*Description of the task:* The lines to copy run from the one containing "Where should I" to the very end of the records; give them exactly, and only them, without pictures.

*Given entries:*
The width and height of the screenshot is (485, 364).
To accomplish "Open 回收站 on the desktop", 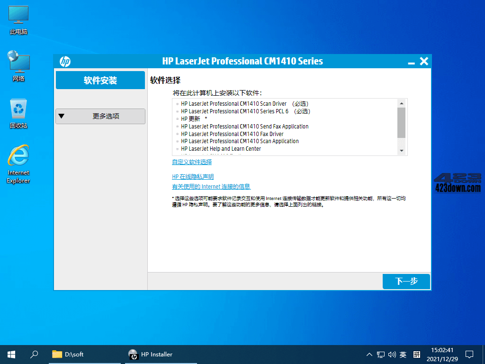I will coord(18,112).
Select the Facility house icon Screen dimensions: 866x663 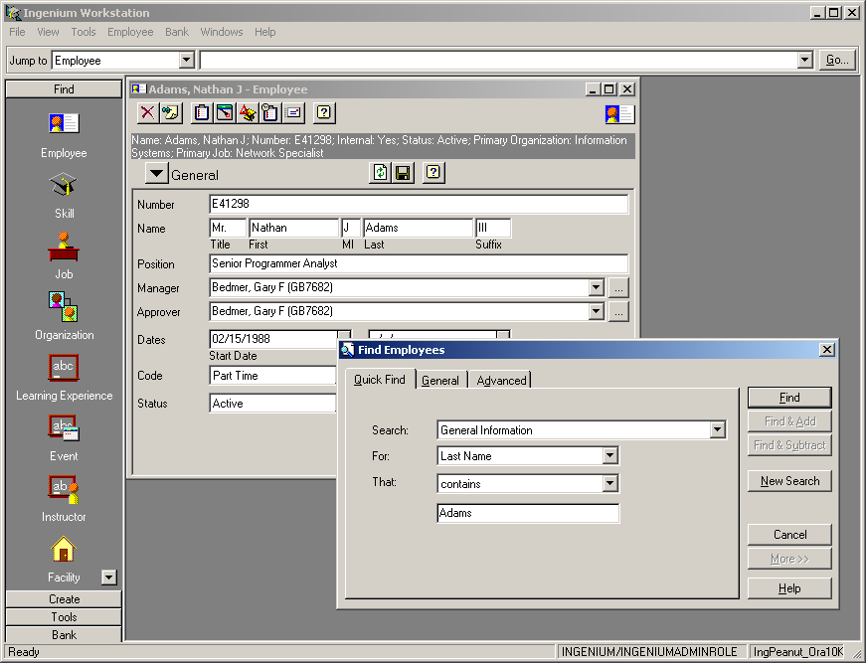[x=64, y=550]
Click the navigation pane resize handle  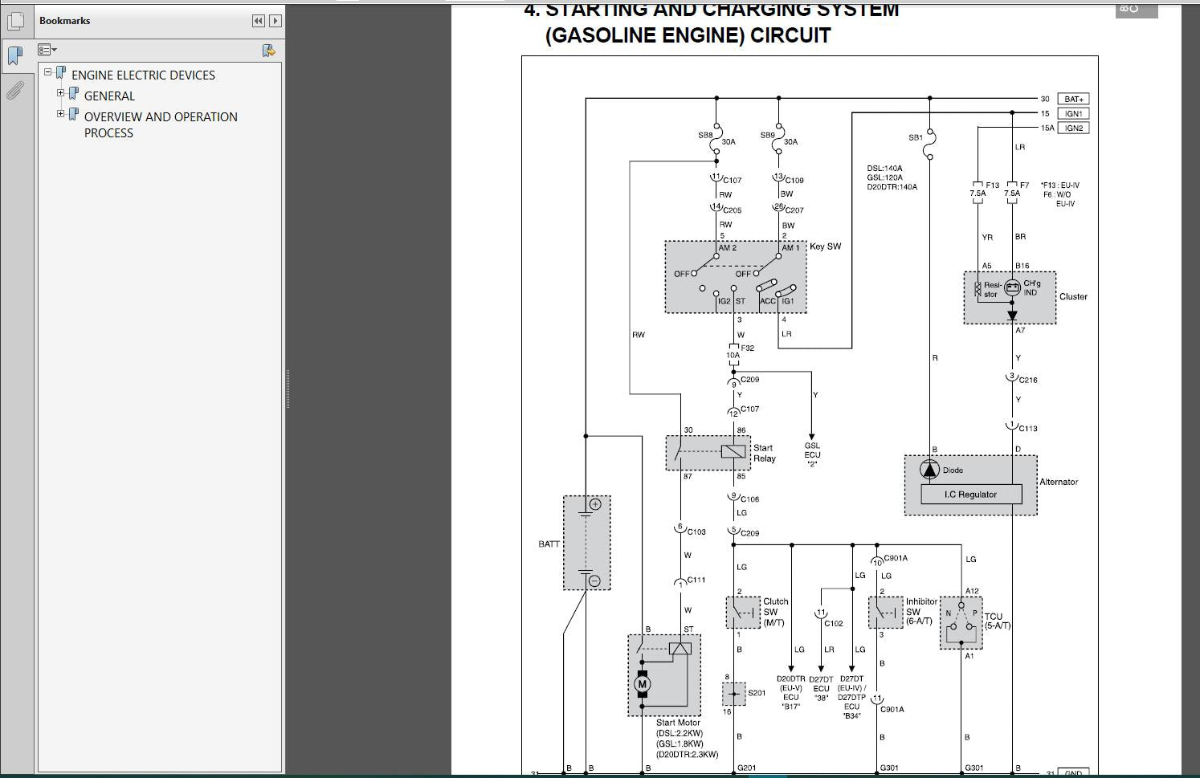pos(288,389)
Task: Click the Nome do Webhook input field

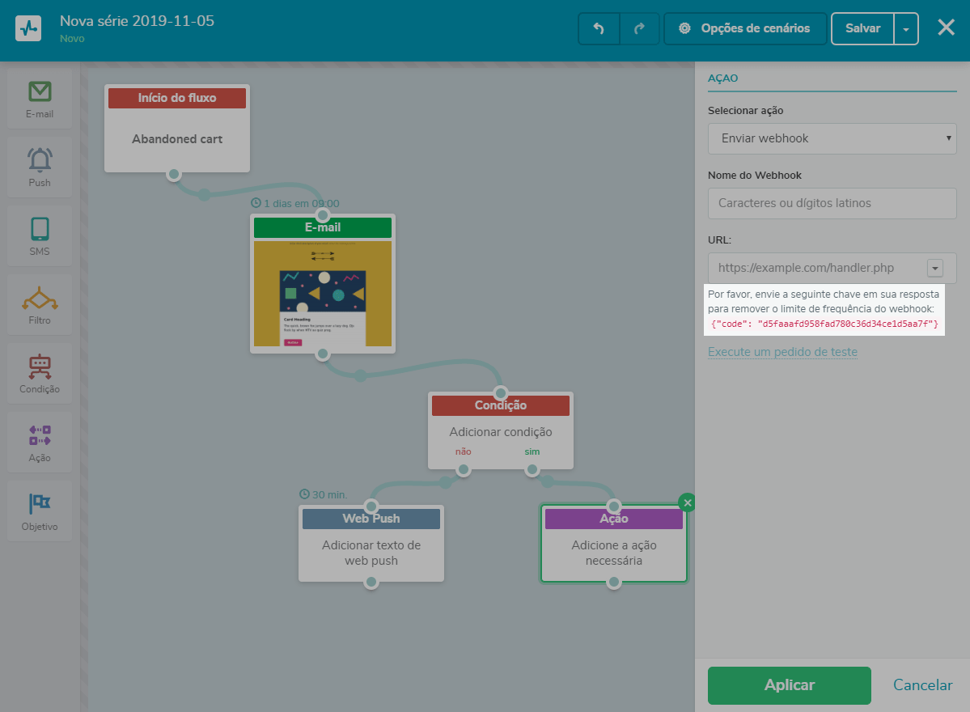Action: point(832,203)
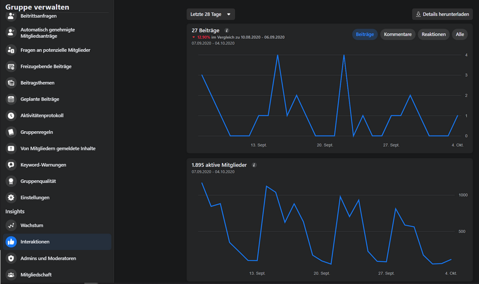Click info icon beside 1.895 aktive Mitglieder
This screenshot has width=479, height=284.
point(254,165)
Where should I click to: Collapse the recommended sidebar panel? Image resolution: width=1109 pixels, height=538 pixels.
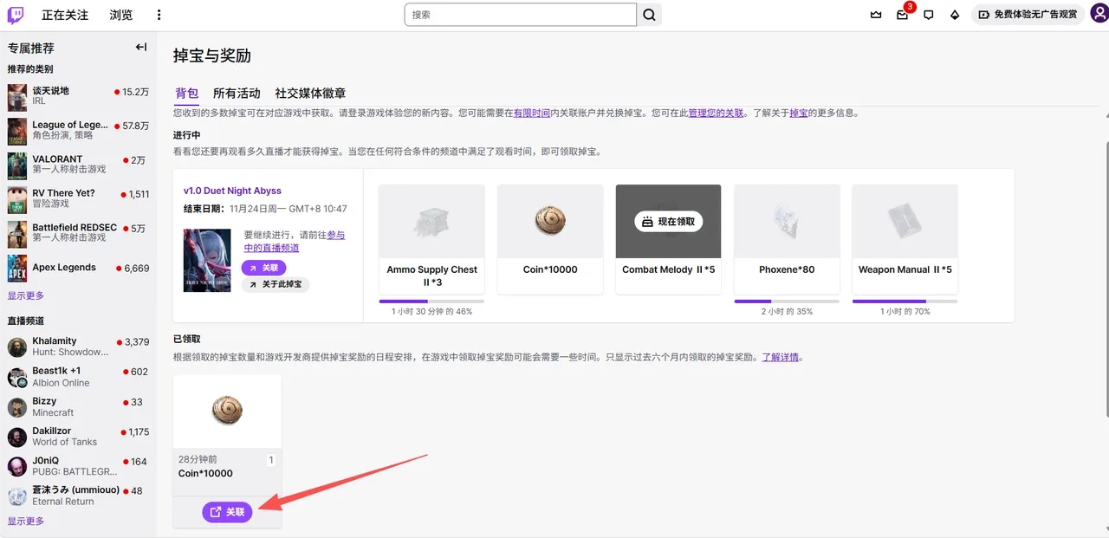[141, 48]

*Completed task:*
Where should I click to: Collapse the recommended sidebar panel? Image resolution: width=1109 pixels, height=538 pixels.
[141, 48]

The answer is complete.